第12話 紅白
俺の手から離れた灰が、キラキラと輝きを放つ。
光の粒子と化したそれが、地面に横たえられたあかねちゃんの体へと降り注いでいく。
「よ……し!」
枯れ木に花が咲くのなら、消えかけた命の灯火に、再び火をともせるかも知れない。
そう考えて、半信半疑のままにやってみたことだけど……
ふりかけた灰が、あかねちゃんの体を覆うように広がっていく。
それだけじゃない。輝きが伝播するように、周囲に散らばった灰にも広がっていく。
すぐに、あたりの地面が一面、まばゆいほどに輝きはじめた。
「っ……!」
目を開けていられない。

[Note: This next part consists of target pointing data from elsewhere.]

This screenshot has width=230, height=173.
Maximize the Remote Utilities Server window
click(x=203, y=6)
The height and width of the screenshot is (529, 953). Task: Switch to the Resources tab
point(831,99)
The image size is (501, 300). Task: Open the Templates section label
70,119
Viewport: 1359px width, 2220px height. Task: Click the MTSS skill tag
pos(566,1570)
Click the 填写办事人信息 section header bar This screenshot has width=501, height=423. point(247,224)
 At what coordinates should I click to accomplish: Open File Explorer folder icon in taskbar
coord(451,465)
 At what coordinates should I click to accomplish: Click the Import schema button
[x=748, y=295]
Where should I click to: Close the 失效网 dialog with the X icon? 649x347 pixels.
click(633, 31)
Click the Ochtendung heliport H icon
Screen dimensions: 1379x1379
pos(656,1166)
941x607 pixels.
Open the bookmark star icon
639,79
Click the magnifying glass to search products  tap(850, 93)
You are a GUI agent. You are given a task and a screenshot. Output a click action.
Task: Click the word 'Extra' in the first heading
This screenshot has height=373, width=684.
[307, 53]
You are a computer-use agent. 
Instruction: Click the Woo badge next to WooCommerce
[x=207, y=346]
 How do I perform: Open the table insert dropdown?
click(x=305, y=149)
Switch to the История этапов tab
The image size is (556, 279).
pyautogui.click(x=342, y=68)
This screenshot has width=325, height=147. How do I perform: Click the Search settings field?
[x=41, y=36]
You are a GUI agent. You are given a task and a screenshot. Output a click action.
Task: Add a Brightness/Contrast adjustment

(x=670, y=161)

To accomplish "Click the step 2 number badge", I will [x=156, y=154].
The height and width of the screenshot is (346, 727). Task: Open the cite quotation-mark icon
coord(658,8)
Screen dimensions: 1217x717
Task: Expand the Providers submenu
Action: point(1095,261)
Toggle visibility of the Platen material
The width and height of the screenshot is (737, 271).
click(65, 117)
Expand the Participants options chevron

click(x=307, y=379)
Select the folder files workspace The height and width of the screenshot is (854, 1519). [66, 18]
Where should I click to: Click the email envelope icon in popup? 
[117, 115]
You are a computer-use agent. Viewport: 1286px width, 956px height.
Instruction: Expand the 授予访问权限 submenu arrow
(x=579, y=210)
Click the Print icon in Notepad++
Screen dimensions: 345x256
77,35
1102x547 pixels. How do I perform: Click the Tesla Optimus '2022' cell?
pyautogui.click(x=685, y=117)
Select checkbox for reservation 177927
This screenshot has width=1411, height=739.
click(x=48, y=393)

でも、地面からの光は温かくて、俺の体を包み込んでくれるみたいだった。
「なんじゃ、なんじゃ!?」
「ううっ、何がどうなって……」
周囲の村人も、驚き、慌てふためいている。でも、誰も逃げようとはしなかった。きっと、俺と同じように感じているんだ。
「シロじゃ。シロが、あかねちゃんを救ってくれとるんじゃ!」
おじいさんの声だ。そうだ。そうに違いない。
俺に力がなくたって、おはなしには力があるんだ。
輝きが、徐々に収まっていく。温かい光が消えて、夜の涼やかな空気が再び俺たちを包み込む。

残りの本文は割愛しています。